C-reactive protein (CRP) is an independent risk factor of diabetes and cardiovascular disease and it is proposed as a component of metabolic syndrome (MS). This study was undertaken to investigate the relationship between CRP and various characteristics of the MS in a sample of the Tunisian population


One hundred and forty nine patients with MS and 152 controls, aged 35-70 years were recruited. Waist circumference (WC), blood pressure, HDL-cholesterol (HDL-C), triglycerides (TG), glucose, insulin and CRP were measured.
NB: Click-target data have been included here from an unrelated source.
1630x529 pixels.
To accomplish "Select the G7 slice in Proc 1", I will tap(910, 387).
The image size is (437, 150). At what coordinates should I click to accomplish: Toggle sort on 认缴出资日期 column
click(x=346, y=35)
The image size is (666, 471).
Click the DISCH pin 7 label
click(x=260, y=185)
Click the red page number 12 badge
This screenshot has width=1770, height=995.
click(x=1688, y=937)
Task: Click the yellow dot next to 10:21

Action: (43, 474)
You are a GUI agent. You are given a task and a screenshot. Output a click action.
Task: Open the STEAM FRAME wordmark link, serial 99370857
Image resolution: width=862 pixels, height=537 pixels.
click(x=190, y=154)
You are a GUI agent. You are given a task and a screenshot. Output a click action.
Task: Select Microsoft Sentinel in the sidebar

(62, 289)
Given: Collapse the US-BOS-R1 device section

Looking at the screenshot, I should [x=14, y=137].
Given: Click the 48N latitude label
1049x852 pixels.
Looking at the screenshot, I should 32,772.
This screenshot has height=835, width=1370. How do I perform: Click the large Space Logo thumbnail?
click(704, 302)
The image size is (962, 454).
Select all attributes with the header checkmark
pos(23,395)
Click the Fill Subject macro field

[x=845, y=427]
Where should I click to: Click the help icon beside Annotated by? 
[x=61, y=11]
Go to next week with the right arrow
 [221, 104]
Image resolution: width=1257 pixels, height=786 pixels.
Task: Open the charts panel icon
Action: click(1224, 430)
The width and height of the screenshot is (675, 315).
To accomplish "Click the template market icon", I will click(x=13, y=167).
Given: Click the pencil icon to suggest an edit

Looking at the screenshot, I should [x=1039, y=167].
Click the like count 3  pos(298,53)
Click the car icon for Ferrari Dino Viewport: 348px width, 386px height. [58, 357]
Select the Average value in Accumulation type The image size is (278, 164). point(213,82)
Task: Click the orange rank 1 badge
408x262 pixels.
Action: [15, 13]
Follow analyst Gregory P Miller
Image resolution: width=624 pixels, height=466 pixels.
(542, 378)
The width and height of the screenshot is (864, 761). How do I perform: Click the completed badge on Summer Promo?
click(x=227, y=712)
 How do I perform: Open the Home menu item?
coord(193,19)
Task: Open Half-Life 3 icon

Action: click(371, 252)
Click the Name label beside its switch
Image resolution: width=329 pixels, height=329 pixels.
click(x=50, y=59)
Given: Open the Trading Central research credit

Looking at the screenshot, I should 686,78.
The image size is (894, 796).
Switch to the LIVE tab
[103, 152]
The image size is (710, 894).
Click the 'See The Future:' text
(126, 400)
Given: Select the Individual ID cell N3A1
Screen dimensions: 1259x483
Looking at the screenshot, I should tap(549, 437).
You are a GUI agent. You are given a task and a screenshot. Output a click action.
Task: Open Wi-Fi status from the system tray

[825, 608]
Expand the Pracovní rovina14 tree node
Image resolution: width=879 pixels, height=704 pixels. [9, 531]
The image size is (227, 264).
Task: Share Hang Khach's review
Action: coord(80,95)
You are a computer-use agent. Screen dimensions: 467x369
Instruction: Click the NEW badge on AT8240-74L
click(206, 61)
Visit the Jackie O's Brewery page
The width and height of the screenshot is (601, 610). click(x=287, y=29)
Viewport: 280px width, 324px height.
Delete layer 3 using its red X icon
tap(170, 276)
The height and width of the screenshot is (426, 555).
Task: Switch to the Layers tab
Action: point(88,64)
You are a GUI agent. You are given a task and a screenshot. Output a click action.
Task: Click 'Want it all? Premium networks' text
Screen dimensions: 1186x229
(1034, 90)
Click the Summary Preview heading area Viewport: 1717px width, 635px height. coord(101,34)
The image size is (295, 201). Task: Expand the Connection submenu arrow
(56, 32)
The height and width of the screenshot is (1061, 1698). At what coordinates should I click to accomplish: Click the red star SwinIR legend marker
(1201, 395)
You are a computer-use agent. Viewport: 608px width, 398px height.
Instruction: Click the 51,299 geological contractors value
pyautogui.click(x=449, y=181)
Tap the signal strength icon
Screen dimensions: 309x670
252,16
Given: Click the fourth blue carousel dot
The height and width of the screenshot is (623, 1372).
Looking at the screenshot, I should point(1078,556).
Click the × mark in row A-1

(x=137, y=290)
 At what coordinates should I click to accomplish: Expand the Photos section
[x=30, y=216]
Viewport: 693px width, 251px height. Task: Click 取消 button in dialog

Insulin resistance was assessed by homeostasis model assessment of insulin resistance (HOMA-IR). MS was defined by NCEP-ATPIII report


CRP levels were significantly higher in MS group (4.41±3.73 mg/L vs. 2.68±2.59 mg/L, p<0.001) compared to without MS group. For both sexes, CRP increased as the number of MS components increased (p=0.015 for men and p<0.001) after adjustment for age, smoking, alcohol intake and, for women, menopause. There were statistically significant positive correlations for log CRP with WC, log TG, and log HOMA-IR in both sexes adjusted for confounding factors listed above. A significant negative correlation was found between HDL-C and log CRP only in women. In both sexes, WC was identified, by multiple linear regression models, as significant independent predictor of CRP level variability. HDL-C showed also a significant contribution only in women


The present study provides evidence that CRP levels are elevated in MS subjects. In addition, WC and HDL-C are significant predictors of the CRP elevation.